When Lloyd Muzamba was critically injured in a car accident on the Harare–Bulawayo highway in 2023, he needed an urgent blood transfusion to save his life. Despite being admitted at Mpilo Central Hospital, the biggest public health facility in Zimbabwe’s Matabeleland region, a shortage of supplies meant the doctors didn’t have enough for him.

In desperation, Muzamba’s family turned to their only other option – a nearby private hospital that sold them the three pints of blood. But at a cost of $250 per pint, Muzamba – who earned a $270 monthly salary and had no savings – could not afford it.With time running out, the family had to make a plan. Eventually, Muzamba’s uncle sold a cow for $300 and asked other relatives to contribute the balance.

Two years on, the now recovered Muzamba says the incident has left him psychologically wounded, as he worries about other emergencies when people may need lifesaving blood.

“Three pints can be a small number; others might need more than that. But due to the costs involved, it becomes life-threatening,” said the 35-year-old, who works in a hardware store in Bulawayo.

“I could not get the blood without paying or making a payment plan. It was a painful experience for an ordinary Zimbabwean like me.”

Muzamba’s is not an isolated case.

With ongoing currency woes, rising costs of living and high levels of poverty, desperate Zimbabweans in need of care face life-threatening delays due to financial barriers. This includes blood shortages – despite supplies being free in public health facilities.Tanaka Moyo, a mother of two in the capital Harare, also experienced the stress of needing to pay for emergency blood supplies during the delivery of her second child.

After excessive postpartum haemorrhaging, the 38-year-old street vendor needed four pints of blood.Together with her husband, a security guard, she had struggled to raise money for the birth of their child. The sudden need for a blood transfusion was a shocking unplanned cost.

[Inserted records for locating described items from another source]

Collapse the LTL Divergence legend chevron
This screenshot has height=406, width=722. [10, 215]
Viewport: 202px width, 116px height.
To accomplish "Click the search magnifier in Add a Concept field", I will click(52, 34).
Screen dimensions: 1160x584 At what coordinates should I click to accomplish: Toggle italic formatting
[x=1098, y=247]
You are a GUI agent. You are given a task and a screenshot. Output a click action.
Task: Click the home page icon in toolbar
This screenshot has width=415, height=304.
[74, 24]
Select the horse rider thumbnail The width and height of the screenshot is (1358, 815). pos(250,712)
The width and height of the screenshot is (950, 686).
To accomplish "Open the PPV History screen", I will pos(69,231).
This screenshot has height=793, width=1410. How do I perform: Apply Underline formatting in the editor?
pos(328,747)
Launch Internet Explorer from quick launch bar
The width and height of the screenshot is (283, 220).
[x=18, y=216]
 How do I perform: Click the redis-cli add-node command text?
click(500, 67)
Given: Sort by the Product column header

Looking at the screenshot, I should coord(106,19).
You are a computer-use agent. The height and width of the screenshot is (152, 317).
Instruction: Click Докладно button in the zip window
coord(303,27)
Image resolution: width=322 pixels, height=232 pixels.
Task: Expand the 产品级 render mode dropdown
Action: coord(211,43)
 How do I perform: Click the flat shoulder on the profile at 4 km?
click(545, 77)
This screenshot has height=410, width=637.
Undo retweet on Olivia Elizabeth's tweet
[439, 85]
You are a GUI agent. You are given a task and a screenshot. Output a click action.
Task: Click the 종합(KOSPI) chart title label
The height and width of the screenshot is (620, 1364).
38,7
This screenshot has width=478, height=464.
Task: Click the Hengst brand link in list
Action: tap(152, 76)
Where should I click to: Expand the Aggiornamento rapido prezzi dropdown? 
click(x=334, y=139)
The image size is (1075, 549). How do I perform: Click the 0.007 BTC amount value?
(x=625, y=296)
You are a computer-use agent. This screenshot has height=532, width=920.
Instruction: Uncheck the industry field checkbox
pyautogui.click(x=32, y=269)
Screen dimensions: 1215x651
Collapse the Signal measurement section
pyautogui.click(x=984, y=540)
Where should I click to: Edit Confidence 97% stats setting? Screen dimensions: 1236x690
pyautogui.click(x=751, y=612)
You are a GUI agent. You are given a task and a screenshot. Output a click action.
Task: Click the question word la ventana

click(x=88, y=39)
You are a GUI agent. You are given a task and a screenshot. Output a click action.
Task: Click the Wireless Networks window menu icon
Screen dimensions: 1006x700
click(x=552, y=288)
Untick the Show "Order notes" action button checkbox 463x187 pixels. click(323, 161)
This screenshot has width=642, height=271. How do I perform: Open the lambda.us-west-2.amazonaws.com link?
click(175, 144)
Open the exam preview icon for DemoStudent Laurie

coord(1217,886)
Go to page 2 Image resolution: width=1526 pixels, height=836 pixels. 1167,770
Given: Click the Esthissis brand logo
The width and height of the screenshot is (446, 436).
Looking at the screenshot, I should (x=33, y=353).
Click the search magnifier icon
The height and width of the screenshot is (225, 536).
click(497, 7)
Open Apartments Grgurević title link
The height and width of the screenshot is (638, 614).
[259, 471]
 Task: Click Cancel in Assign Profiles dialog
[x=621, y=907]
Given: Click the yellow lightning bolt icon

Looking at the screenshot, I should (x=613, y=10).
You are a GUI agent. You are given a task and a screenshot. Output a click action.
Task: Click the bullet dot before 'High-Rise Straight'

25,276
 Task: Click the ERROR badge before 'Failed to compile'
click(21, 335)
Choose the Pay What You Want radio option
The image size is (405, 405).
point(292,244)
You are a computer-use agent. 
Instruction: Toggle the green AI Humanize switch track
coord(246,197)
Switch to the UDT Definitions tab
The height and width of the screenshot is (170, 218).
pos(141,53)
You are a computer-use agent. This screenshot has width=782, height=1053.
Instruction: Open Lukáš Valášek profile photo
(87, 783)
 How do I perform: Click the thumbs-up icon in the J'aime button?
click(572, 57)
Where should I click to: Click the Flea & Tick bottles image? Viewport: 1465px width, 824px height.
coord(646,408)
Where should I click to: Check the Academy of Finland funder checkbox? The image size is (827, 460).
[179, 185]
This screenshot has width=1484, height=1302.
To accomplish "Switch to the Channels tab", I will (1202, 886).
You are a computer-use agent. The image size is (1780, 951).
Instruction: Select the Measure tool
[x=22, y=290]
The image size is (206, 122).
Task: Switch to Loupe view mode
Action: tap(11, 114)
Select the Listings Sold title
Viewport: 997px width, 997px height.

“My husband ran around and borrowed money from a microfinance institution. The interests are steep and conditions stringent, but he had to act quickly,” said Moyo.

“At the hospital, they insisted the blood was free – but it was not available.”

Plaxedes Charuma, a gynaecologist in Bulawayo, says “postpartum haemorrhage is the leading cause of maternal mortality”. The prevalence of the condition means that hospitals should always have supplies on hand to deal with maternal blood loss emergencies that arise, health experts say.